[Opening DATA EXCERPTS section]

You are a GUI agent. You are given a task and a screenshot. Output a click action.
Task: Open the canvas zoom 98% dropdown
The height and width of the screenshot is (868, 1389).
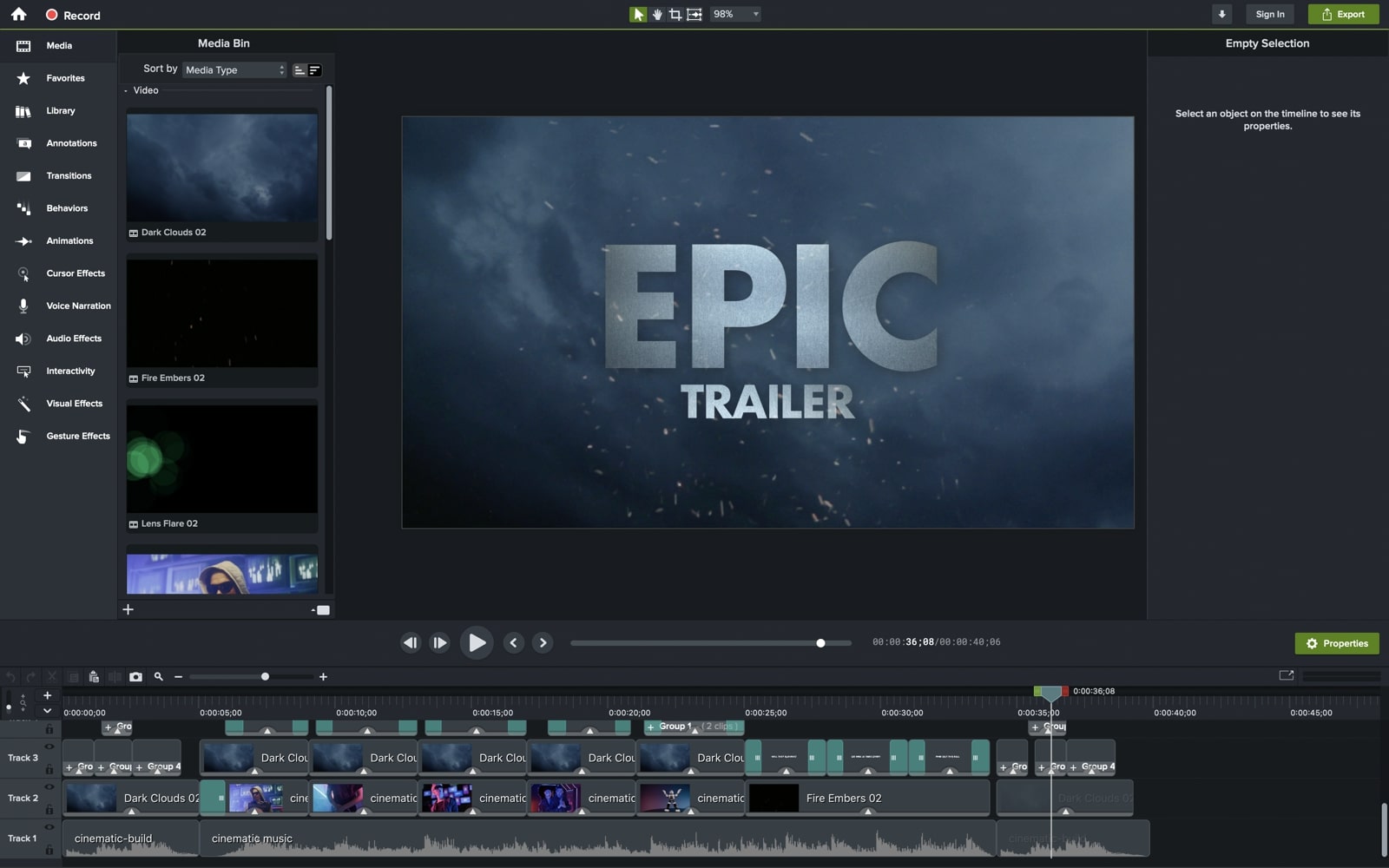736,15
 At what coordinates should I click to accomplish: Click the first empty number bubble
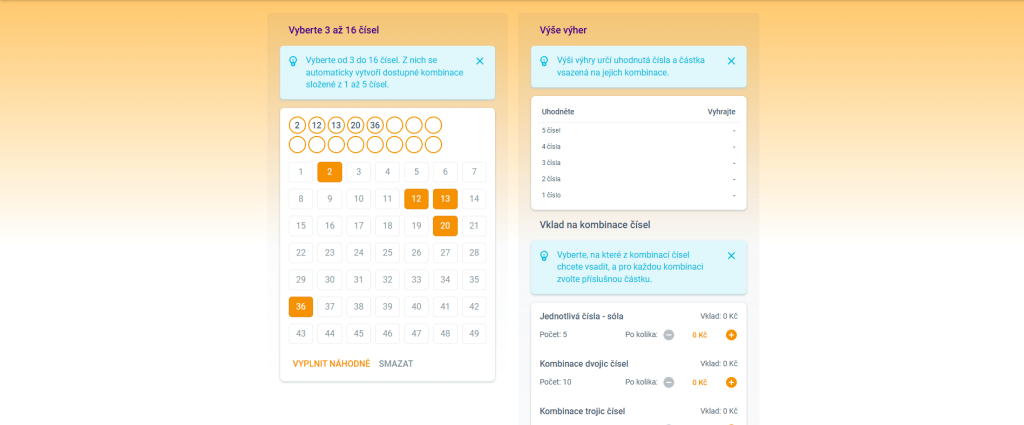click(394, 125)
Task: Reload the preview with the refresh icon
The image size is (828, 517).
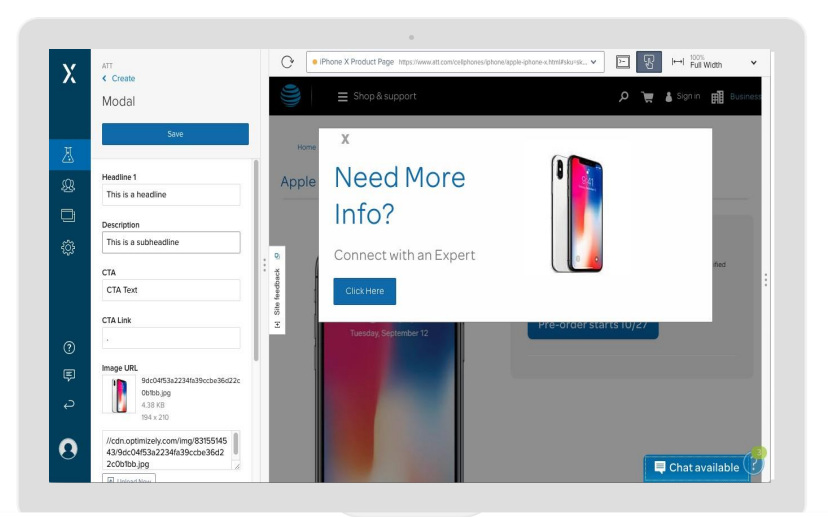Action: (x=286, y=62)
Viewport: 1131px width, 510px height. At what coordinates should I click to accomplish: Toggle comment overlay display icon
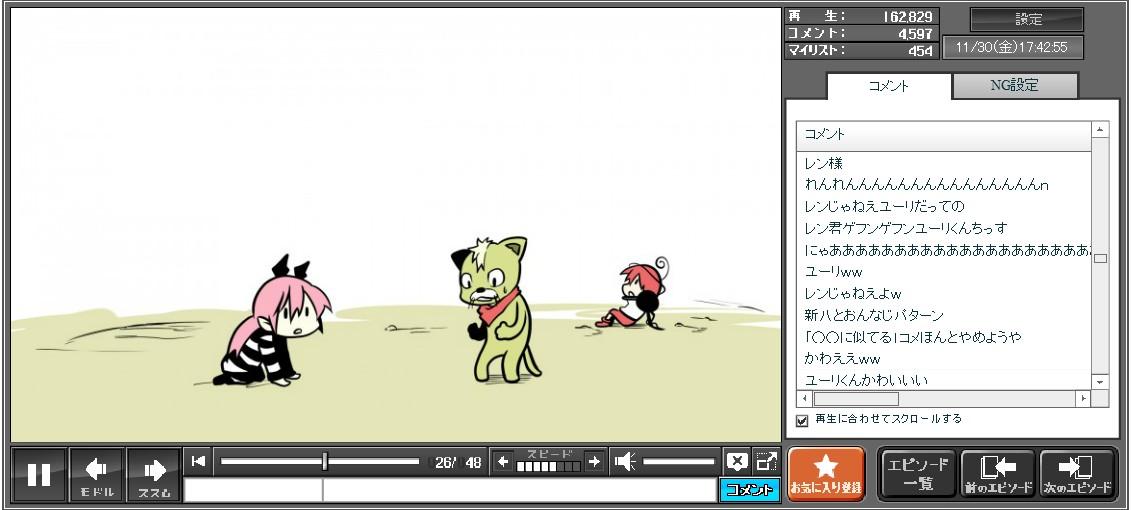click(737, 461)
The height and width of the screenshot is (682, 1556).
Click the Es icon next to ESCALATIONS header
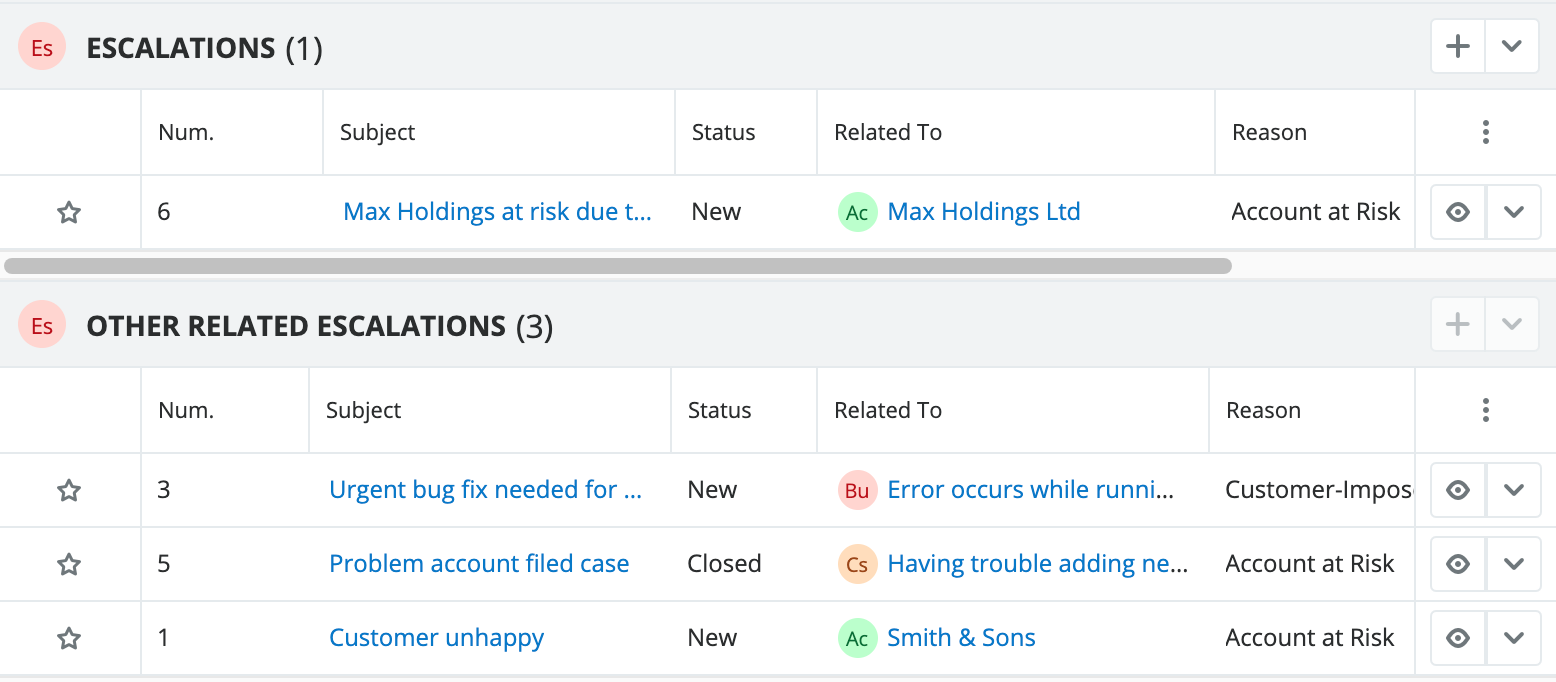tap(41, 46)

[Closing DATA EXCERPTS section]

REQUIRED ACTION -
Set down all of the entries precisely and keep the pictures out of the copy.

YOUR SOLUTION -
You are a GUI agent. You are given a task and a screenshot. Output a click action.
Task: Open the canvas zoom 98% dropdown
The height and width of the screenshot is (868, 1389).
736,15
 At what coordinates should I click to accomplish: Click the first empty number bubble
click(394, 125)
Task: Reload the preview with the refresh icon
The image size is (828, 517).
Action: (x=286, y=62)
Viewport: 1131px width, 510px height. At what coordinates should I click to accomplish: Toggle comment overlay display icon
click(737, 461)
The height and width of the screenshot is (682, 1556).
Click the Es icon next to ESCALATIONS header
tap(41, 46)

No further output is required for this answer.